Borsa: Milano apre in rialzo (+0,78%)

redazione

La Borsa di Milano apre in rialzo.L’indice Ftse Mib guadagna lo 0,78% a 17.450 punti. Euro in calo sul dollaro in avvio delle contrattazioni: la moneta unica europea passa di mano a 1,0888 contro 1,0904 di venerdì sera dopo la chiusura di Wall Street (-0,11%). Sullo yen la moneta unica è in leggero rialzo a 117,29. Quotazioni dell’oro in lieve calo sui mercati asiatici: il lingotto con consegna immediata perde lo 0,4% a 1.728 dollari l’oncia. Un sostanziale ottimismo sulle riaperture e sulla lotta al coronavirus diffuso tra gli investitori fa scendere anche i prezzi degli altri metalli preziosi considerati beni rifugio: l’argento perde lo 0,7%, il platino lo 0,4% e il palladio lo 0,5%. I prezzi del petrolio restano ancorati sopra i 33 dollari al barile nonostante l’escalation delle tensioni Usa-Cina durante il fine settimana. Il Wti sale dell’1,1% portandosi a 33,62 dollari al barile, mentre il Brent guadagna lo 0,7% a 35,36 dollari. Borse europee contrastate in chiusura di seduta.
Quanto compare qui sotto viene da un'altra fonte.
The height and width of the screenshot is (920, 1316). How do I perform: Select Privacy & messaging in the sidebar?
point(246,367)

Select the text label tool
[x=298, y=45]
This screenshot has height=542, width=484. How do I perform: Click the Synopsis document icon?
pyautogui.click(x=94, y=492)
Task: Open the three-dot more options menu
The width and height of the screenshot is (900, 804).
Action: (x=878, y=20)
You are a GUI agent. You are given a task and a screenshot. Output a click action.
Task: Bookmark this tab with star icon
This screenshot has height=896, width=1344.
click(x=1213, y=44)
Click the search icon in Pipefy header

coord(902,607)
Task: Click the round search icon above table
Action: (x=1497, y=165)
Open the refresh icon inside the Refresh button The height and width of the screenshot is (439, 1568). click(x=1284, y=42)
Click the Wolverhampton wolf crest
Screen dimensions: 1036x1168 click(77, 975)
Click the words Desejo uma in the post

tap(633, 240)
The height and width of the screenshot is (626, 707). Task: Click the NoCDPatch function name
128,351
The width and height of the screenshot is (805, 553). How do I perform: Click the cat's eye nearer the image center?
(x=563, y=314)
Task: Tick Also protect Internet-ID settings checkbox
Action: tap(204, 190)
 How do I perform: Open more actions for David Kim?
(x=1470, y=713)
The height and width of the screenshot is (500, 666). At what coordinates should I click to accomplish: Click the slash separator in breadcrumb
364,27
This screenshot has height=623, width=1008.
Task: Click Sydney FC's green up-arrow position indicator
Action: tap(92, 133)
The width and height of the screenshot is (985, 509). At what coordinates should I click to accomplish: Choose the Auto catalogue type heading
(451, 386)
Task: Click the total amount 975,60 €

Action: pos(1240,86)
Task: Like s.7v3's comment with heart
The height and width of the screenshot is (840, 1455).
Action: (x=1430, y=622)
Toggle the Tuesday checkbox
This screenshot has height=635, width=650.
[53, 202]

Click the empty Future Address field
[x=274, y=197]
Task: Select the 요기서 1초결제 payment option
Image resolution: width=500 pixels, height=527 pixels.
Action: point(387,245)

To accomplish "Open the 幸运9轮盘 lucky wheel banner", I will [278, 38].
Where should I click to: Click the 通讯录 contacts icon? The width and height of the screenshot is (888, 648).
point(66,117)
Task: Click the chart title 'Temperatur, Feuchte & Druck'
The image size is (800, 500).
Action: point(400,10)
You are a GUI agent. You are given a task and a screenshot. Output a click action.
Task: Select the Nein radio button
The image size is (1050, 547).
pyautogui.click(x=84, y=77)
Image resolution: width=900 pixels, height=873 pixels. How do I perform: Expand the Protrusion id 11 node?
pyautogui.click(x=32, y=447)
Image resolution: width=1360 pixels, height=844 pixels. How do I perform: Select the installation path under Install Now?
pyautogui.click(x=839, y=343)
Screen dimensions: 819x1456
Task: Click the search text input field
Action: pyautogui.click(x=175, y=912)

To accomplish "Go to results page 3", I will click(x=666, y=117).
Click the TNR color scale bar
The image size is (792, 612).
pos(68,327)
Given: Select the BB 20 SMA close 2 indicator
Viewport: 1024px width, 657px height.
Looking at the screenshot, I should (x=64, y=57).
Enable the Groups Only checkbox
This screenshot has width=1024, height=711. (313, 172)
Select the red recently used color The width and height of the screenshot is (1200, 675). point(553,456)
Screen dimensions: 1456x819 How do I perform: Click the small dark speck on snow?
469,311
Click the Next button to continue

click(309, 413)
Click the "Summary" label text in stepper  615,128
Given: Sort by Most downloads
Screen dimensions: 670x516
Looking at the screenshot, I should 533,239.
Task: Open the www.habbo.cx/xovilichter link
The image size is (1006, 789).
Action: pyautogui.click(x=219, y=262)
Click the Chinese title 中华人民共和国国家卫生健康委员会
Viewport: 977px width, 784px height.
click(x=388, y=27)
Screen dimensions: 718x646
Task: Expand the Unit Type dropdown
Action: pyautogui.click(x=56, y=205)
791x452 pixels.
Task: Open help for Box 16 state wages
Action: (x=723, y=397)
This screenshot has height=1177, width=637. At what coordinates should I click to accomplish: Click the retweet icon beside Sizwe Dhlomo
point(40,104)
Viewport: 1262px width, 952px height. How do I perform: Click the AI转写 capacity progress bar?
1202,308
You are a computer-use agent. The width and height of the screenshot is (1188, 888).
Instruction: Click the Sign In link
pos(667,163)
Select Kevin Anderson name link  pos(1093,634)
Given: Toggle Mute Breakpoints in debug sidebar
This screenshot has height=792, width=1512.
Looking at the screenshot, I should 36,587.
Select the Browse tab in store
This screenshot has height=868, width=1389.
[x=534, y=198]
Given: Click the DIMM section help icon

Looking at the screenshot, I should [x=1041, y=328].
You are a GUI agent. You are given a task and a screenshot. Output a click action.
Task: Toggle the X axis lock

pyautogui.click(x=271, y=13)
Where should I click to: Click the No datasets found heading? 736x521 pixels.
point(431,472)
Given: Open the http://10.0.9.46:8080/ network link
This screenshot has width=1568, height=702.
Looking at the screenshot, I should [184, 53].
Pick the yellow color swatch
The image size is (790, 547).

Gli investitori guardano alle proteste a Hong Kong ed alle nuove indicazioni che arrivano dalla Cina in concomitanza con lo svolgimento del Congresso nazionale del popolo. L’attenzione dei mercati si concentra anche sulle tensioni tra Usa e Cina con il ministro degli esteri di Pechino che avverte sul rischio di una nuova guerra fredda. Chiuse per festività Wall Street e la Borsa di Londra. Tokyo (+1,37%) conclude le contrattazioni in netto rialzo, con gli investitori che anticipano la revoca dello stato di emergenza in tutto il Paese.. Sul mercato dei cambi lo yen è poco variato a 107,60 sul dollaro. A contrattazioni ancora in corso sono in terreno negativo Hong Kong (-0,47%), Shanghai (-0,11%), Shenzhen (-0,41%) mentre è in terreno positivo Seul (+1,24%) Sul fronte macroeconomico l’attenzione è rivolta alla Germania con il Pil del primo trimestre e l’indice sulla fiducia delle imprese. Dalla Spagna previsto il dato sui prezzi alla produzione.